According to Varun Gogia, Assistant Vice President and Sector Head at ICRA, the country’s natural gas consumption is poised for growth, supported by increased offtake from the refining, fertilizer, and city gas distribution sectors. The report also forecasts that crude oil prices are expected to average $60-$70 per barrel in FY27, attributed to subdued global demand growth amidst rising supplies. This scenario is likely to maintain the profitability and capital expenditure plans of domestic crude producers, with a projected 1-2% increase in petroleum product consumption.
Gogia further mentioned that Singapore GRMs are anticipated to range between $4-$5 per barrel, with healthy marketing margins on retail sales of auto fuels expected due to stable crude prices. Additionally, a reduction in under-recoveries in domestic LPG is foreseen. Global LNG prices have softened due to expectations of warmer winters in key regions and healthy inventory levels. Moreover, upcoming LNG capacity additions globally are anticipated to lead to price moderation from 2027 onwards.

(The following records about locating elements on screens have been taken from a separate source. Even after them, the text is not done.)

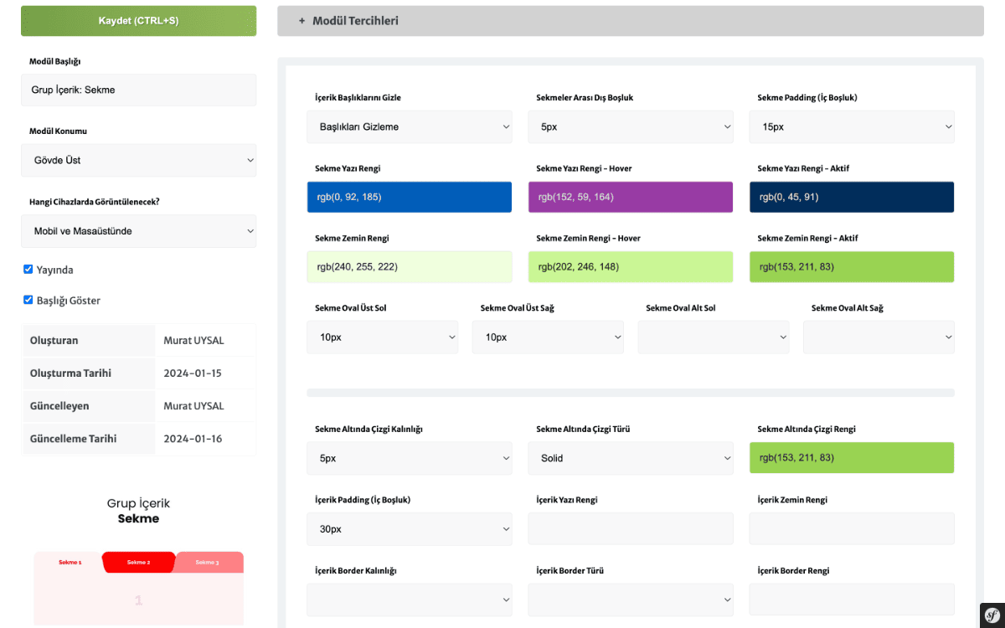The height and width of the screenshot is (628, 1005).
Task: Click the plus icon beside Modül Tercihleri
Action: pos(302,21)
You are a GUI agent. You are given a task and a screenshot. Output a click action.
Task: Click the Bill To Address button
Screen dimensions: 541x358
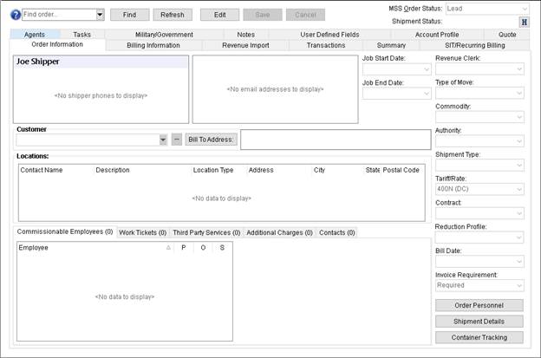[x=211, y=140]
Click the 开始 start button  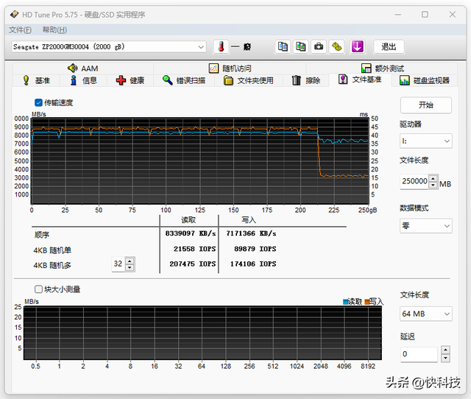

The report also suggests that domestic gas prices are likely to ease in tandem with softening crude oil prices. Capital expenditure intensity within the sector is expected to remain high over the next three years, driven by continuous investments in CGD infrastructure, gas pipelines, and petrochemical capacities. Consequently, the industry’s debt levels are projected to rise to around Rs. 300 billion by March 31, 2026, while maintaining healthy debt metrics.